::: GIVEN PASSAGE :::
2) Late Opening / Waiting Times
As you can see in the graph below Galactosaurus Rage opened late on Friday. The horizontal axis displays time of the day, the vertical axis shows time people spent in the attraction when having checked in at x. Colors denote the three days (Friday: red, Saturday: yellow, Sunday: blue). In the early morning there are no check-ins on Friday and after that you see a peak when people start waiting for the attraction to open. The earlier one enqueues, the longer he has to wait.
3) Problems with Galactosaurus Rage
On Friday in the evening there appears to have been another issue with Galactosaurus Rage. While all other attractions are still open, showing no difference in check-ins, Galactosaurus Rage has less check-ins between 7 and 8pm.
4) Double Movements
For two visitors (1983765, 1600469) the movement tracking system did not work as intended. Taking 1983765 as an example the system recorded movement in two different places on Saturday between 20:18:21 and 20:34:36. This could have happened by accident or the system has been hacked to cover the movements of another person. This way the criminal could have hidden himself from tracking on Sunday while vandalizing the pavilion. On the image below you can see this double movement over time beginning in two places totally apart and ending at the east entrance almost at the same time.
5) Stage Fan
One guest (1690685) goes to the show on Friday 09:51:09 does not move anywhere else, checks in at 13:00:01 again and stays to 16:00:27. This is strange. Either he was in the stage area while there was no show or the movement tracking system did not work correctly and lost his movement between the two shows. In the white box below you can see him seeming to spend this much time in the show area on Friday.
6) Less thrill rides on weekend
Over the weekend the proportion of rides on Thrill rides decreases compared to Friday. The picture below shows number of check-ins as size of black dots at attractions placed according to their position in the park normalized by day. Each diagram represents one day, beginning with Friday on the left hand side. Absolute numbers however increase. Taking waiting times into account the park could provide its visitors with more opportunities to ride Thrill rides on the weekend, as current capacity is exhausted.
::: DATA :::
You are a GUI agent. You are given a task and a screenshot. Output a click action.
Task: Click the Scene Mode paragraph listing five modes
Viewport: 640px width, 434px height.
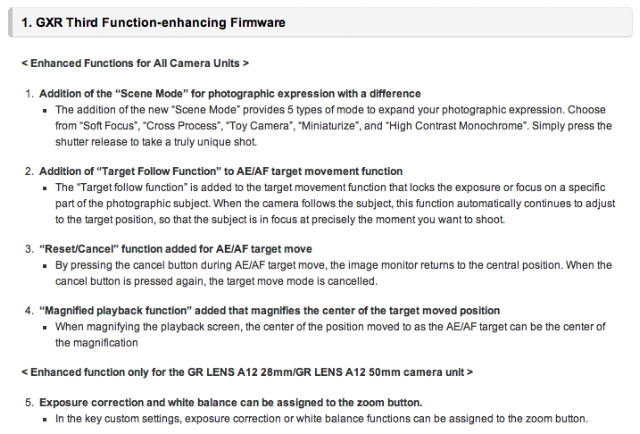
:::
WHAT THE TASK REQUIRES: Rename "white box" to "gray box" in the park tracking analysis, starting with "5) Stage Fan" and going on through "area on Friday.", and give that stretch back with the change. The data plays no part in this.

SOLUTION TO THE PROBLEM:
5) Stage Fan
One guest (1690685) goes to the show on Friday 09:51:09 does not move anywhere else, checks in at 13:00:01 again and stays to 16:00:27. This is strange. Either he was in the stage area while there was no show or the movement tracking system did not work correctly and lost his movement between the two shows. In the gray box below you can see him seeming to spend this much time in the show area on Friday.